START RECORDS SUPPLIED
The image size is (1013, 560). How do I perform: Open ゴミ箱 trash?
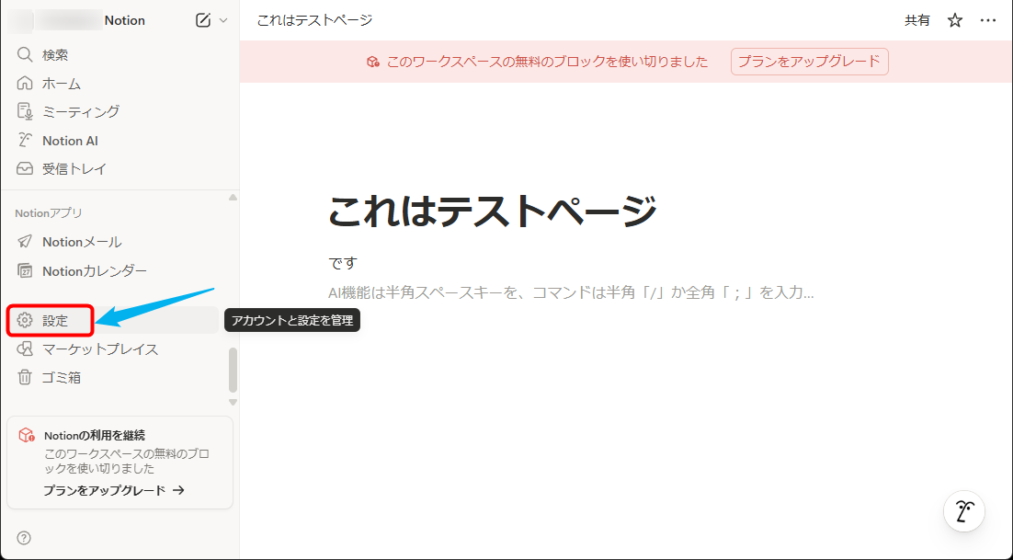click(61, 378)
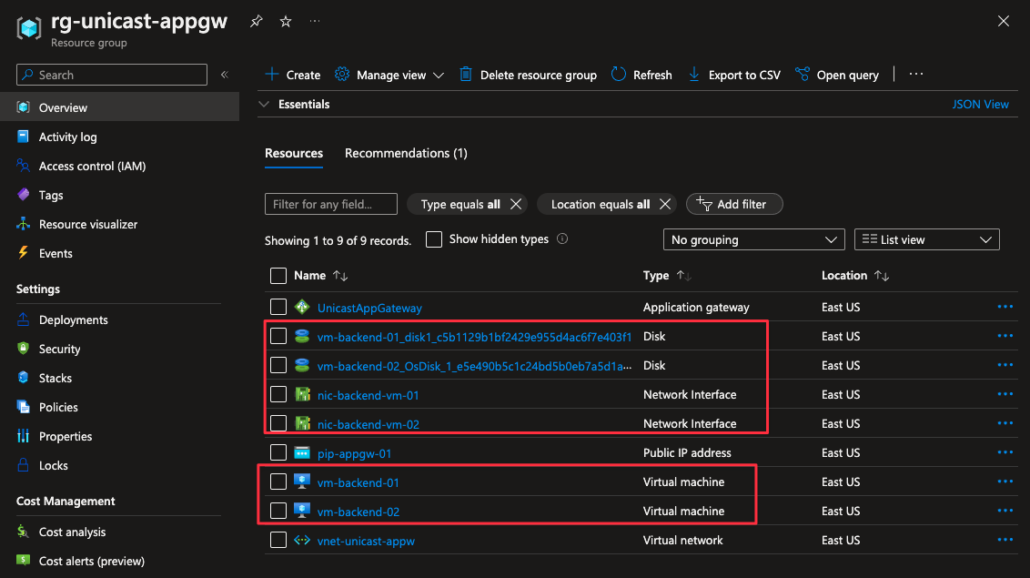The width and height of the screenshot is (1030, 578).
Task: Click the Refresh icon in toolbar
Action: [x=619, y=75]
END RECORDS SUPPLIED
▶ **WORK INSTRUCTIONS**
Each record should be copied exactly, and each image left out.

▶ **SOLUTION BELOW**
The image size is (1013, 560). How do I perform: Open ゴミ箱 trash?
click(61, 378)
The width and height of the screenshot is (1030, 578).
Task: Click the Refresh icon in toolbar
Action: [x=619, y=75]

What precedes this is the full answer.